When you design a crossover with three rows of seats, there are typically two approaches:
One is to go all-business, creating a big box with lots of space and family-friendly amenities.
The other is to make a car that’s more elegant, sporty or otherwise stylish, at the expense of maximizing utility.
This month, we enjoyed back-to-back tests of two, three-row crossovers, which offer excellent blends of both qualities. While neither car is without faults, both provide plenty of room for passengers and cargo — along with qualities that elevate them above mere functionality. The 2019 Mazda CX-9 offers sporty styling and handling, while the all-new 2020 Hyundai Palisade is loaded with luxury amenities and an upscale design.

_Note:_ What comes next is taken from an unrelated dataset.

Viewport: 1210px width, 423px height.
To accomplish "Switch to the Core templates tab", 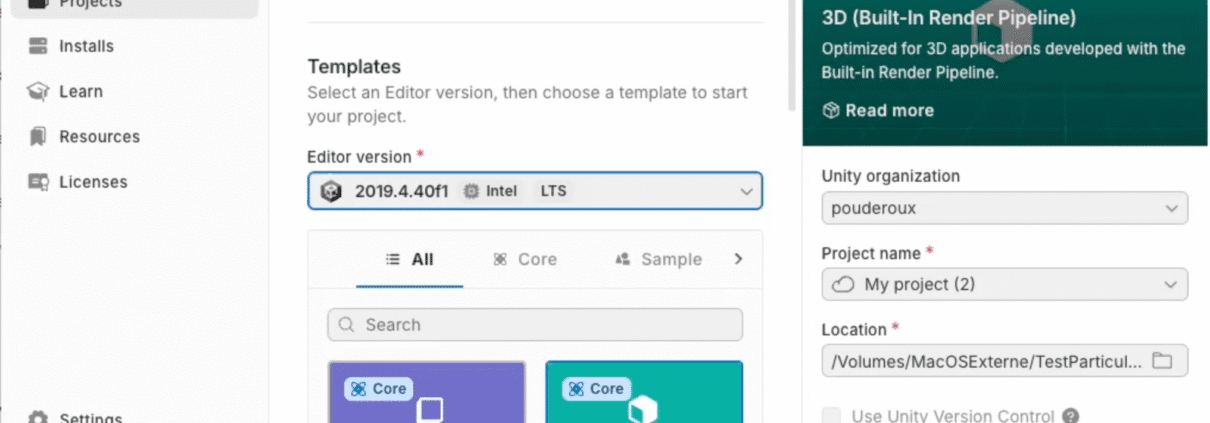I will coord(525,259).
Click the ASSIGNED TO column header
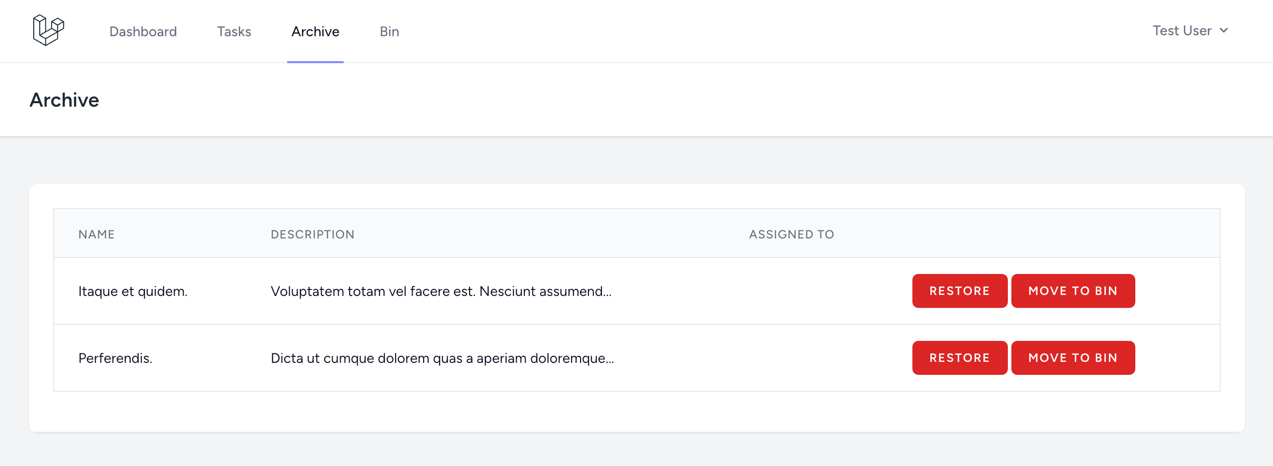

We will start with the Palisade, Hyundai’s biggest-ever SUV or crossover. It has been turning heads since its debut this summer, providing a no-compromise alternative to less interesting, less spacious and more expensive sales leaders like the Honda Pilot, Toyota Highlander and Ford Explorer.
Like its mechanical twin, the Kia Telluride — which we tested this past spring — the Palisade has room for up to eight passengers in more comfort than you usually find outside a minivan. It glides serenely down the highway like a Honda Pilot, yet with more responsive steering and handling when the exit ramp has a sharp turn. Its V6 engine is both powerful and decently economical, with EPA estimates of up to 22 mpg in mixed driving. (The tested model beat EPA estimates, to return 25.4 mpg during a week of Maryland driving.)
All throughout the Palisade’s cabin, you can see that Hyundai checked all the boxes. Most cabin materials are high-grade, and everything fits together smoothly — a clear cut above competitors like the Ford Explorer and Chevrolet Traverse. The dashboard design is modern yet user-friendly, and its extra-wide touchscreen infotainment system lets you see more settings at once.
Hyundai also cleverly designed the center console to rise up and meet the dashboard, which not only looks like a luxury sedan but also makes room for a spacious storage area below it. It leaves enough room for a purse between the front seats while still providing a full console. The only tradeoff is that some drivers might prefer a traditional gear selector rather than the Hyundai’s space-saving push-button selections.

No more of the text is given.